Brennan v. City of Titusville

Citation14 S.Ct. 829,153 U.S. 289,38 L.Ed. 719
Decision Date30 April 1894
Docket NumberNo. 902,902
PartiesBRENNAN v. CITY OF TITUSVILLE
CourtUnited States Supreme Court

This was a prosecution by the city of Titusville, Pa., against J. W. Brennan for violating an ordinance imposing a license tax. Having been convicted in the court of the city recorder, defendant appealed to the court of common pleas, which also rendered judgment against him. He then took an appeal to the supreme court of the state, and the judgment was there affirmed. 22 Atl. 893. Thereupon he sued out this writ of error.

On May 12, 1890, plaintiff in error was convicted in the court of the city recorder of the city of Titusville, Pa., of a violation of an ordinance entitled 'An ordinance to provide for the levy and collection for general revenue purposes of annual license taxes in the city of Titusville,' and sentenced to pay a fine of $25 and costs. From that sentence he appealed to the court of common pleas of Crawford county. In that court the case was tried upon the following agreed statement of facts:

'(1) J. A. Shephard is a manufacturer of picture frames and maker of portraits, residing in Chicago, in the state of Illinois, of which state he is a citizen, and in which city he has his manufactory and place of business.

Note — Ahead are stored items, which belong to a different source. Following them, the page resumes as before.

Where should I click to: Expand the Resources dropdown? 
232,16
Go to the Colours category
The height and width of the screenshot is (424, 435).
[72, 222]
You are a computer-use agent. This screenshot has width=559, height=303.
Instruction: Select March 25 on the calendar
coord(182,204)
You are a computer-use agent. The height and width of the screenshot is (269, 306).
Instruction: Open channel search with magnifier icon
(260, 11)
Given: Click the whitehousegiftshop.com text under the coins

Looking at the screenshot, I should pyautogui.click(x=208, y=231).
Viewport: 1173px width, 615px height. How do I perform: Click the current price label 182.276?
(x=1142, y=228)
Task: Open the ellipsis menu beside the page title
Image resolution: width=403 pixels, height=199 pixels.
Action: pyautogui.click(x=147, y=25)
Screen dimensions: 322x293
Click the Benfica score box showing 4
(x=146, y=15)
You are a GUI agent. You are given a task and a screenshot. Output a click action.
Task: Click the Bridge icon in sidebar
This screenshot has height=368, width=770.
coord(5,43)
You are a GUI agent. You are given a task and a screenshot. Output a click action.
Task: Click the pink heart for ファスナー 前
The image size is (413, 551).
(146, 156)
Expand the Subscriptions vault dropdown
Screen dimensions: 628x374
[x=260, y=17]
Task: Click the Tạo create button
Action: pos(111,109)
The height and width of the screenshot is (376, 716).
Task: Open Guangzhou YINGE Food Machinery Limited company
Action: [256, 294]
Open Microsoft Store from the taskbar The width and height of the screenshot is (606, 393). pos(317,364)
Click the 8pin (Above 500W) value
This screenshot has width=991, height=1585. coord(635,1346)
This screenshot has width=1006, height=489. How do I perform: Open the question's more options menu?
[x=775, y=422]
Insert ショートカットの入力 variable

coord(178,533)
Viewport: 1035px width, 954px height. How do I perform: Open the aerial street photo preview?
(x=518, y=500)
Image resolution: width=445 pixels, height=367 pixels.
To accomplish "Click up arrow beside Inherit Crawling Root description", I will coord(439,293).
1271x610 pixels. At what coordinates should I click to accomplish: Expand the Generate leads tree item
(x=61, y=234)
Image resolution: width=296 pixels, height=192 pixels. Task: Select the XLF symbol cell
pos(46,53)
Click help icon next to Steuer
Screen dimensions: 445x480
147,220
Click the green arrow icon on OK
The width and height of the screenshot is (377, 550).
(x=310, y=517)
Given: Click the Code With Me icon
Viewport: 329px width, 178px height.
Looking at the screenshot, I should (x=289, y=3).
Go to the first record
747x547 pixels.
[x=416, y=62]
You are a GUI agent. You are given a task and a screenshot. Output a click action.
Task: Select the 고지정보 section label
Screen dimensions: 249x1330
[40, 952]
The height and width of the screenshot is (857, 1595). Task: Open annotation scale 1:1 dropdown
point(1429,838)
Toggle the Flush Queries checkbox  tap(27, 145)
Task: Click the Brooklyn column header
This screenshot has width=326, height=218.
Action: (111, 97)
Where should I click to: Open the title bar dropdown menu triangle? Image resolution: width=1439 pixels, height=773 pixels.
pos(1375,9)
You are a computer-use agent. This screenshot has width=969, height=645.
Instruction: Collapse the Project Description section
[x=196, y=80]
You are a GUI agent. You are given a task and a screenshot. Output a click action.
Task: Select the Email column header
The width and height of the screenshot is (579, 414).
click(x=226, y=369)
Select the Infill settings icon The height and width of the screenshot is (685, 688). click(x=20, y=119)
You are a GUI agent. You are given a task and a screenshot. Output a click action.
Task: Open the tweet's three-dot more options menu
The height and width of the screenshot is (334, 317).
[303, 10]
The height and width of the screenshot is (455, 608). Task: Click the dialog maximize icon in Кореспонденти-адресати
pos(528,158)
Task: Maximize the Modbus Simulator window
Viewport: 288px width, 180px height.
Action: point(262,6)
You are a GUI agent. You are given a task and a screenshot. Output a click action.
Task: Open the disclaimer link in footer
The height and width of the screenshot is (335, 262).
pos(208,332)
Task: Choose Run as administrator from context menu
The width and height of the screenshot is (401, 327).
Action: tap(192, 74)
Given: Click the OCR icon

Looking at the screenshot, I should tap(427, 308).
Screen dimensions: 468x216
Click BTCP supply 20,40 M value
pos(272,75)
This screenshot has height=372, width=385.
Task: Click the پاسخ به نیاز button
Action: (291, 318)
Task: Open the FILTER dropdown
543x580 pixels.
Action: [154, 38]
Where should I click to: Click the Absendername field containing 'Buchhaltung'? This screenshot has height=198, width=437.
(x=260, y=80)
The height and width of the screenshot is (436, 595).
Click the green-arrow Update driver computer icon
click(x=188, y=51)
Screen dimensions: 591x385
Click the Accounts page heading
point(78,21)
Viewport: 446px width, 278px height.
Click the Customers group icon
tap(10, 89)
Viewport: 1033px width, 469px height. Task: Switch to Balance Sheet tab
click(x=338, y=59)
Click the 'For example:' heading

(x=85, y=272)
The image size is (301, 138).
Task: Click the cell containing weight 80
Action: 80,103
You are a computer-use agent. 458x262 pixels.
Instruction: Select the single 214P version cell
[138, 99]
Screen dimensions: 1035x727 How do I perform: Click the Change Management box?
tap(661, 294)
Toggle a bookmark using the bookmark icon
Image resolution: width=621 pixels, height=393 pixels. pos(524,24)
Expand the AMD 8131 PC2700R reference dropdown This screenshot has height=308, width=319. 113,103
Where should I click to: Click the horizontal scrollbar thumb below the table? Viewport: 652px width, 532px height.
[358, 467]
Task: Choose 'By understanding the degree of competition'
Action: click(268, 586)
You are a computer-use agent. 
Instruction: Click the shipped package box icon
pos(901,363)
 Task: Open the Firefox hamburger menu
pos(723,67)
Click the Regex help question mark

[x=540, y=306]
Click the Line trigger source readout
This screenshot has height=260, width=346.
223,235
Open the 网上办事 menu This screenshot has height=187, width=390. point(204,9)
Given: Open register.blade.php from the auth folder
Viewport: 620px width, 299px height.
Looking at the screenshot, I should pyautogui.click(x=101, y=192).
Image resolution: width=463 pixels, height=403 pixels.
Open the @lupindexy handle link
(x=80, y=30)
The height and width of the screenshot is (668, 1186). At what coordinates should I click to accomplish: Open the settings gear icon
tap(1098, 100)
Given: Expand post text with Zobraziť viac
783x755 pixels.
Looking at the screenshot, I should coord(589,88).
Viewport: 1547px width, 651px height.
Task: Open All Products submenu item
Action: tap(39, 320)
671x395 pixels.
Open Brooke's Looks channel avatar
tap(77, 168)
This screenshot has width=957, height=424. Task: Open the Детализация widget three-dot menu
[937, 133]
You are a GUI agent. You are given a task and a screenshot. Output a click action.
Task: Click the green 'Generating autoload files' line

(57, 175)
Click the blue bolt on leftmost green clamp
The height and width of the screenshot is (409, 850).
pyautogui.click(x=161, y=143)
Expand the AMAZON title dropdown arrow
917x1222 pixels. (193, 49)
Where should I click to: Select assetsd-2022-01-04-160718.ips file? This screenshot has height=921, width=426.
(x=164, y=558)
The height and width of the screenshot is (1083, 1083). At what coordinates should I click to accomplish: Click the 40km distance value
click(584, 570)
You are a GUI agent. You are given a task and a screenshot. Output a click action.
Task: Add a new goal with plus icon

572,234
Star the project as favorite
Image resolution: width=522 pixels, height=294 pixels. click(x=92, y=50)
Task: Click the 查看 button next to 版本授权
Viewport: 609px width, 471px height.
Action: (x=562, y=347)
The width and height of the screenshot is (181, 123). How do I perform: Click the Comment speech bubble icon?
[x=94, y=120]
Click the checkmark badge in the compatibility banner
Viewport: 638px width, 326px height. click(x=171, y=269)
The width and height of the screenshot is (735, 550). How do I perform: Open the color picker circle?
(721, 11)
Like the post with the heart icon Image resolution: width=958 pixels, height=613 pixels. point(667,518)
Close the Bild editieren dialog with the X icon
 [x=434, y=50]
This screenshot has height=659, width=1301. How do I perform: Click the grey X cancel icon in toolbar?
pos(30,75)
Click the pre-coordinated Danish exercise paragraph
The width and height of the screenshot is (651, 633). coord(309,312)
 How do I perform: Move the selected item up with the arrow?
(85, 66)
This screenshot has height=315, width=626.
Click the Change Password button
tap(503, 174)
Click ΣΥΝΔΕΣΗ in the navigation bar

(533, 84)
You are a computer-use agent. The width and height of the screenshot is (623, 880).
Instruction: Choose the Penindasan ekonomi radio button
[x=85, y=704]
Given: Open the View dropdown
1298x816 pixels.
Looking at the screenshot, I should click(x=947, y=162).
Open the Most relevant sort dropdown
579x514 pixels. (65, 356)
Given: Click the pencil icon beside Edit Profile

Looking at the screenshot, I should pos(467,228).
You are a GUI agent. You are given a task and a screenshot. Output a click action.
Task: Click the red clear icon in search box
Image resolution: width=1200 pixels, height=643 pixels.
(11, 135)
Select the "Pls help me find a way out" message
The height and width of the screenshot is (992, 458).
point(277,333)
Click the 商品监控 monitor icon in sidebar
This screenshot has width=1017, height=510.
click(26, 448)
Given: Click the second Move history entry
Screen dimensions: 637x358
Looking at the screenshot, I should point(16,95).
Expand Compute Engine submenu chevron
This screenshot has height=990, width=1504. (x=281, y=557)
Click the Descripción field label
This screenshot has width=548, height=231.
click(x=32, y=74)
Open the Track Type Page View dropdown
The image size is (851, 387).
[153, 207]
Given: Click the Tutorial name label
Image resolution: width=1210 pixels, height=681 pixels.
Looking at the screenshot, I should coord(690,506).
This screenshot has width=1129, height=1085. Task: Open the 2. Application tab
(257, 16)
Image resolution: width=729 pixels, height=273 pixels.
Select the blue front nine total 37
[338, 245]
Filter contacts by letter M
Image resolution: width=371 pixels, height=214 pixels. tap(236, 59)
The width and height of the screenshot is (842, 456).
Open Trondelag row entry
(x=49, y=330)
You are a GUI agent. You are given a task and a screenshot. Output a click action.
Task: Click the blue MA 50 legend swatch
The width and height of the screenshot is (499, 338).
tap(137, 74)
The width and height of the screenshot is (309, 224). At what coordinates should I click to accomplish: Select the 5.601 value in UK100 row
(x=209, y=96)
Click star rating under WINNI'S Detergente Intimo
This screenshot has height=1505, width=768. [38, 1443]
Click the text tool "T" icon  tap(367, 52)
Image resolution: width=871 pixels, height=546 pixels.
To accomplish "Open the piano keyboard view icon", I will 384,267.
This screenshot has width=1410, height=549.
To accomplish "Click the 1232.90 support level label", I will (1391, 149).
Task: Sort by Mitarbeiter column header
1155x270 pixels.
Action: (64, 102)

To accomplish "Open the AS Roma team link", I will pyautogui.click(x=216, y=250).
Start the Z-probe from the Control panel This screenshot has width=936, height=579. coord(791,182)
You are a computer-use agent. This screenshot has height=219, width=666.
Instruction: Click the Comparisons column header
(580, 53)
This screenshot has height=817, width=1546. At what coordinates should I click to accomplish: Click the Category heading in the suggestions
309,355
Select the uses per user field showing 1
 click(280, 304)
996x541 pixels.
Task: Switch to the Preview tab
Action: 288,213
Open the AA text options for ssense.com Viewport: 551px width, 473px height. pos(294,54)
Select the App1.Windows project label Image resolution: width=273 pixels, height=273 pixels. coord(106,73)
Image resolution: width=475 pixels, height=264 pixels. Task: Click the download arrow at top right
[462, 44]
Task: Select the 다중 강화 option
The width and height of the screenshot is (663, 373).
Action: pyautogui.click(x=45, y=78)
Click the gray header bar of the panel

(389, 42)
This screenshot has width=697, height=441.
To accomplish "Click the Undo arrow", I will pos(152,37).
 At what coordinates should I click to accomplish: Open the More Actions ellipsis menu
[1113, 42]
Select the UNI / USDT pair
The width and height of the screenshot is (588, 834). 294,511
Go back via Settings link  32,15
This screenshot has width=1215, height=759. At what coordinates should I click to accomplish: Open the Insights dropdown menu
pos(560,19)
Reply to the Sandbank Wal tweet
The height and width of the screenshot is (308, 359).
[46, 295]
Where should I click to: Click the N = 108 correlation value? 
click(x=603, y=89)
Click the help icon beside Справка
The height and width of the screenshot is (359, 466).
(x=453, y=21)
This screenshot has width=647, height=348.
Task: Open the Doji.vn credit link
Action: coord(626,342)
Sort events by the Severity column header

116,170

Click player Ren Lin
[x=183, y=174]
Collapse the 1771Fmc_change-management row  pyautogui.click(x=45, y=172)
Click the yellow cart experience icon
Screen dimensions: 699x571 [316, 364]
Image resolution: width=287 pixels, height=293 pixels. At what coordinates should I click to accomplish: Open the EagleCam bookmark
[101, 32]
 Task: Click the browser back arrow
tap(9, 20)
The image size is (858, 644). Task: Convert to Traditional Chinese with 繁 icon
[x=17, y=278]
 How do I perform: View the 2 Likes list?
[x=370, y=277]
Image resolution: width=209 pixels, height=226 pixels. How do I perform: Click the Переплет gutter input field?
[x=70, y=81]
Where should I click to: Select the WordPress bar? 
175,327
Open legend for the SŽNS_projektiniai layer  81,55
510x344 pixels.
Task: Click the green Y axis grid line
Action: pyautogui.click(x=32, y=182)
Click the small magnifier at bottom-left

'(2) In the prosecution of said business he employs agents who, under his direction, solicit orders for pictures and picture frames in the state of Pennsylvania and in other states of the Union by going personally to residents and citizens of said state of Pennsylvania and other states and exhibiting samples of his pictures and frames, going, when necessary, from house to house, in said state of Pennsylvania and other states.

'(3) The defendant, J. W. Brennan, was an agent of the said J. A. Shephard, employed by him to travel and solicit orders for said pictures and frames in the manner stated, upon a salary, and also upon commission upon the amount of his sales, at the time of his arrest, May 25, 1889, upon a warrant issued by the authorities of the city of Titusville, in the state of Pennsylvania.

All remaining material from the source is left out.